▶ **TEXT PASSAGE**
== Segment start ==
“It’s a potential biosignature on Mars,” says Ann Ollila, a planetary scientist at Los Alamos. “That’s pretty exciting.”
A biosignature is any chemical or physical sign of life, past or present. Over the past few years, two Mars rovers, in two former Martian lakebeds, have analyzed two distinct types of rock coatings, either of which may or may not have required microbial life to form.
The rover Perseverance has been cruising Jezero crater on Mars since 2021, carrying a Los Alamos instrument called SuperCam. Meanwhile, 2300 miles away, the rover Curiosity has been exploring Gale crater for the past 11 years, carrying SuperCam’s precursor, called ChemCam. The two rovers’ missions are to look for biosignatures and habitability, respectively.
“We know for sure, at this point, that there was once water on Mars,” says Ollila, who manages science operations for Perseverance. “We sent Perseverance to Jezero crater because there’s a delta there that was made by water, and life as we know it requires water, so that’s where it makes sense to look for biosignatures.”
Perseverance has been sending home color photos of rocks with a shiny purple coating on them. The coating overlies eroded surfaces, meaning that it is not part of the rock’s original formation—the rock had time to erode before the purple coating formed. Perseverance’s instrument SuperCam can determine the chemical and mineralogical composition of a rock or rock coating and the latest data show the purple rock coating contains, among other things, iron and sulfur.
== Segment end ==
▶ **WHAT YOU WILL DO**
Rewrite the passage about rock coatings on Mars, starting with "Perseverance has been sending" and going on through "iron and sulfur.", and swap "shiny" for "glossy". The rows come from a separate source and have nothing to do with the passage about rock coatings on Mars.

▶ **DATA PROVIDED**
== Segment start ==
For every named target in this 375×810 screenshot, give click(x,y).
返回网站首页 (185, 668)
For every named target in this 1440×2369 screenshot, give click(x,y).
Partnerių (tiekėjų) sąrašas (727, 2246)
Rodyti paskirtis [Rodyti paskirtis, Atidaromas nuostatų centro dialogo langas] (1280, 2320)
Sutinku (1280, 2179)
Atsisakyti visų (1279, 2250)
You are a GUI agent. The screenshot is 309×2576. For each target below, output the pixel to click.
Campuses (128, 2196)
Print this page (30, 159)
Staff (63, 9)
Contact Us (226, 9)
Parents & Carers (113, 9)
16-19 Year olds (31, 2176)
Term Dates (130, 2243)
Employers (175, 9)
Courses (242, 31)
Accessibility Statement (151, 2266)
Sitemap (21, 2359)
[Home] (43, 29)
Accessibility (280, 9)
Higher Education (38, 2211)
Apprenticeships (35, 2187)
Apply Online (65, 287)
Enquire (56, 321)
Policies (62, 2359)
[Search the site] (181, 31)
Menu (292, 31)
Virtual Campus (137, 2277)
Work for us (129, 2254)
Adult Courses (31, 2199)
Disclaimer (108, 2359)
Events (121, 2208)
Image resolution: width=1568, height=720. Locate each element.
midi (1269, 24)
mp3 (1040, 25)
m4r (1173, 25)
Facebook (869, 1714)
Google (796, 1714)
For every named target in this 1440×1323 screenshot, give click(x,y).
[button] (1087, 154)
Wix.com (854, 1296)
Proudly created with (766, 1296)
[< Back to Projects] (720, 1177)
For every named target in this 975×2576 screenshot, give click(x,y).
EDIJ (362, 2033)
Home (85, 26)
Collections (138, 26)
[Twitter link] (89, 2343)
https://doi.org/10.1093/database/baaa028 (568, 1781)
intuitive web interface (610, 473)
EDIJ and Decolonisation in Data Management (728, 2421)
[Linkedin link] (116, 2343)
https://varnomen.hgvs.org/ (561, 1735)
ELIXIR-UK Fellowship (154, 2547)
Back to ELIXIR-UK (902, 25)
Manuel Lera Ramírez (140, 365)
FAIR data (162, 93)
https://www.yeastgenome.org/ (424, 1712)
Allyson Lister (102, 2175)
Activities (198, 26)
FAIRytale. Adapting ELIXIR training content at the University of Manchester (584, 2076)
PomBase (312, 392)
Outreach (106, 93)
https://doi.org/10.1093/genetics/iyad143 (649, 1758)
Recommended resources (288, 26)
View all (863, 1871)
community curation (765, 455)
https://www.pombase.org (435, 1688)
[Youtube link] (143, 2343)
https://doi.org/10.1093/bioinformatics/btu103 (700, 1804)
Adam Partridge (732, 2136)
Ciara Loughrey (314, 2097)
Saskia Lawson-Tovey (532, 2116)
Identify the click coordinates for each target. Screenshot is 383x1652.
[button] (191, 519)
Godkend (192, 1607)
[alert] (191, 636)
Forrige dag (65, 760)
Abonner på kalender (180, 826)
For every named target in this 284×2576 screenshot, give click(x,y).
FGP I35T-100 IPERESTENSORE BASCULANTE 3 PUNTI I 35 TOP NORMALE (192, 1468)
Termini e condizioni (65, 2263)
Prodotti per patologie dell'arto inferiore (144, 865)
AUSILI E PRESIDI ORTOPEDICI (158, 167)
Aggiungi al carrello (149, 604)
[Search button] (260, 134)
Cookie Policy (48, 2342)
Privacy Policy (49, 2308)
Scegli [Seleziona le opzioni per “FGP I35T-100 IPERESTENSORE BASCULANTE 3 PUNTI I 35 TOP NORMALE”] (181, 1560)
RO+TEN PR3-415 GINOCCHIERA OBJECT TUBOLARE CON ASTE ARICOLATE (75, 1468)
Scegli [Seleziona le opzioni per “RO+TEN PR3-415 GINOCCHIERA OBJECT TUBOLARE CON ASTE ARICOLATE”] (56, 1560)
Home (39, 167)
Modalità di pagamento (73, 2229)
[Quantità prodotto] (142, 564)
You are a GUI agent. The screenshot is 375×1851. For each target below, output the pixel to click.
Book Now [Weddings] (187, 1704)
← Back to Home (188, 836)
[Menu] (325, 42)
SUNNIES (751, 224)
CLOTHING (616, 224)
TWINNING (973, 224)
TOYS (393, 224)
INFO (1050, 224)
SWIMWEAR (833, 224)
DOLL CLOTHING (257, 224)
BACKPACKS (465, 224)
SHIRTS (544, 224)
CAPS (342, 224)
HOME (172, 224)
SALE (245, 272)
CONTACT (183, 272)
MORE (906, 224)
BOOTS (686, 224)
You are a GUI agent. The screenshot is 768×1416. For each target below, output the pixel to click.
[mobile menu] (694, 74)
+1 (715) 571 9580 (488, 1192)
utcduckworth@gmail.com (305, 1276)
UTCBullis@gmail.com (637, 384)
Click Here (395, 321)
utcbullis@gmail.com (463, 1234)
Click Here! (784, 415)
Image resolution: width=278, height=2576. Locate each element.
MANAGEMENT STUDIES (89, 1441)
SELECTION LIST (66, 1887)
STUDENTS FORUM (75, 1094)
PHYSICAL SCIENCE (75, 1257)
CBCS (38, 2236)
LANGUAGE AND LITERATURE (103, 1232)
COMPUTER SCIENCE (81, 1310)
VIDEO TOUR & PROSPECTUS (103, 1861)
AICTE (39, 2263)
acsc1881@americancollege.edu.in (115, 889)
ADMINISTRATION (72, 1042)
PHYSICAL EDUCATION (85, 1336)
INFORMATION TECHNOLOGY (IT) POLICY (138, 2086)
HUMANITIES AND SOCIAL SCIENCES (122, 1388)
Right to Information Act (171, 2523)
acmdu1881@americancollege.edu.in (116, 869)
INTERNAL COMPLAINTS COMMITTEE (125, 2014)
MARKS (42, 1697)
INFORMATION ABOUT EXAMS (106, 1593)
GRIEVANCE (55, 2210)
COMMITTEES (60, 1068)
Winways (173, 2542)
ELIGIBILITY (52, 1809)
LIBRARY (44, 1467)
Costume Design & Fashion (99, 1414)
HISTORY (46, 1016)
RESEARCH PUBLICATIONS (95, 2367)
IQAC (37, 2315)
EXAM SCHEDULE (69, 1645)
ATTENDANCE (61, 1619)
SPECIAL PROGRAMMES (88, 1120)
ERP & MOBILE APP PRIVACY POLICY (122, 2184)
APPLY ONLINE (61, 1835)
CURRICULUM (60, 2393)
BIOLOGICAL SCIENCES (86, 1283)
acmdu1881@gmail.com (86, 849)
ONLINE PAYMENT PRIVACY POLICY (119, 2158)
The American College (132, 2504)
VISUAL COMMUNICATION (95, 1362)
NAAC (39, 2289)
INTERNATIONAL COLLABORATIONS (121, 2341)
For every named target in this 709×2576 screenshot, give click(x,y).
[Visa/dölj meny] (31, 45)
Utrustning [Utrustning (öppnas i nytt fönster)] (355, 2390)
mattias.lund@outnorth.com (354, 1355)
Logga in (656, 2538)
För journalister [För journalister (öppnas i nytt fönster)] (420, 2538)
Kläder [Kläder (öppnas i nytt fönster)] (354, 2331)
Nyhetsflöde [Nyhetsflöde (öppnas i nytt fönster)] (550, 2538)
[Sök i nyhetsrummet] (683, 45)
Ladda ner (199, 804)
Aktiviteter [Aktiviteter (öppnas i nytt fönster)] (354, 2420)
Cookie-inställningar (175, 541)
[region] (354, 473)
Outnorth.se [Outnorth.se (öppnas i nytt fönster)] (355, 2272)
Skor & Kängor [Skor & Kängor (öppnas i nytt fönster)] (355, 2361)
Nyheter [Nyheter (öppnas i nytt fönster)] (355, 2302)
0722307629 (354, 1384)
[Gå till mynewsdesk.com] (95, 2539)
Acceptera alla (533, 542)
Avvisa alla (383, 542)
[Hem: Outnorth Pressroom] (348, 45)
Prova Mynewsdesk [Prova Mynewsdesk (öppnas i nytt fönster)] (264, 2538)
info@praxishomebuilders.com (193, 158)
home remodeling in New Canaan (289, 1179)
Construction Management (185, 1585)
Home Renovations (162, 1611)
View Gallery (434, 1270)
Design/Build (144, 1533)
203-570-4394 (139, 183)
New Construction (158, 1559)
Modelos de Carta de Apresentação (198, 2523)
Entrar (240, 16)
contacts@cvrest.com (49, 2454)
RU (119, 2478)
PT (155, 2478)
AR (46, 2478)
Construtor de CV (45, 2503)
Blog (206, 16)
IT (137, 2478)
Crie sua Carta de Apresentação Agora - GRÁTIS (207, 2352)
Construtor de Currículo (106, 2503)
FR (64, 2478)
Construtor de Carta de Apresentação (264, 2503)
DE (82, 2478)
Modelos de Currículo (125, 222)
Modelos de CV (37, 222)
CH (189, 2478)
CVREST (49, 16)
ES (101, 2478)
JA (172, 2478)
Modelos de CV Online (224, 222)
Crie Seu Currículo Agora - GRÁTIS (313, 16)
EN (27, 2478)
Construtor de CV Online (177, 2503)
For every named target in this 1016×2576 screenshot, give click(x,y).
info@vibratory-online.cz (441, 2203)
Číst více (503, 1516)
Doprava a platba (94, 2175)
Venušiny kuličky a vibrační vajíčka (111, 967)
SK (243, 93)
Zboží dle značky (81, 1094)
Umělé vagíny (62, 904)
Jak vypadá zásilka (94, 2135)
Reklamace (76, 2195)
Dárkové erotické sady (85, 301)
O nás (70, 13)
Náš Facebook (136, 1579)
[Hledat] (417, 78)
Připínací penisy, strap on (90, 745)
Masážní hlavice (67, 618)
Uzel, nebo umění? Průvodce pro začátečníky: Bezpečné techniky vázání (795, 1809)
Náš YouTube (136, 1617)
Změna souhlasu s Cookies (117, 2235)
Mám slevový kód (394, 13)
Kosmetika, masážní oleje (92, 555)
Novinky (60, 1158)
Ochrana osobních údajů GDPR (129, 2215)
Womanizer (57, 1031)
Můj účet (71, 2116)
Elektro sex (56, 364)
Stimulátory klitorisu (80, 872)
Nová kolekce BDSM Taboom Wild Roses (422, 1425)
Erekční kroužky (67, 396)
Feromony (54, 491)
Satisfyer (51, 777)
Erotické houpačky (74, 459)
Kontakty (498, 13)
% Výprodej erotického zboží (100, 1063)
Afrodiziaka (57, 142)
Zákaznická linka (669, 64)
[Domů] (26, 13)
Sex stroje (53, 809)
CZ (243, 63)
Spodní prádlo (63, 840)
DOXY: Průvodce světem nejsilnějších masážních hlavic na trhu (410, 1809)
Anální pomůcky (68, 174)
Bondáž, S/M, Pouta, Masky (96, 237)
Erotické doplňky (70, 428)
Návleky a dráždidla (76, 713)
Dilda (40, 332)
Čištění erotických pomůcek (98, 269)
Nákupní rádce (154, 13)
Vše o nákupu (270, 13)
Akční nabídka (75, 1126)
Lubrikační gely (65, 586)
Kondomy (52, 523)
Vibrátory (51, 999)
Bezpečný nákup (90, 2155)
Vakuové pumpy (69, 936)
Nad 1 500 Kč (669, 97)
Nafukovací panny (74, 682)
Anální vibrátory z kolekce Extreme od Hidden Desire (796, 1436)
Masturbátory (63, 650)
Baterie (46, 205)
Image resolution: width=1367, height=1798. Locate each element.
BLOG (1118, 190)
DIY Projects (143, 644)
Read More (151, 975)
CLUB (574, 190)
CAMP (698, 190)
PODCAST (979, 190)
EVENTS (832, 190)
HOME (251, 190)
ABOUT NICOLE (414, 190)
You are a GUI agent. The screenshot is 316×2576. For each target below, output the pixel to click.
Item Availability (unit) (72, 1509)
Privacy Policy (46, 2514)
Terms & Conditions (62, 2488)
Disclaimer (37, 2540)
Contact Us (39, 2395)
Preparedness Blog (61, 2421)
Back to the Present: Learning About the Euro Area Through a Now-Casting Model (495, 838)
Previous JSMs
== Segment end ==
▶ **RESPONSE TO THIS EXERCISE**
Perseverance has been sending home color photos of rocks with a glossy purple coating on them. The coating overlies eroded surfaces, meaning that it is not part of the rock’s original formation—the rock had time to erode before the purple coating formed. Perseverance’s instrument SuperCam can determine the chemical and mineralogical composition of a rock or rock coating and the latest data show the purple rock coating contains, among other things, iron and sulfur.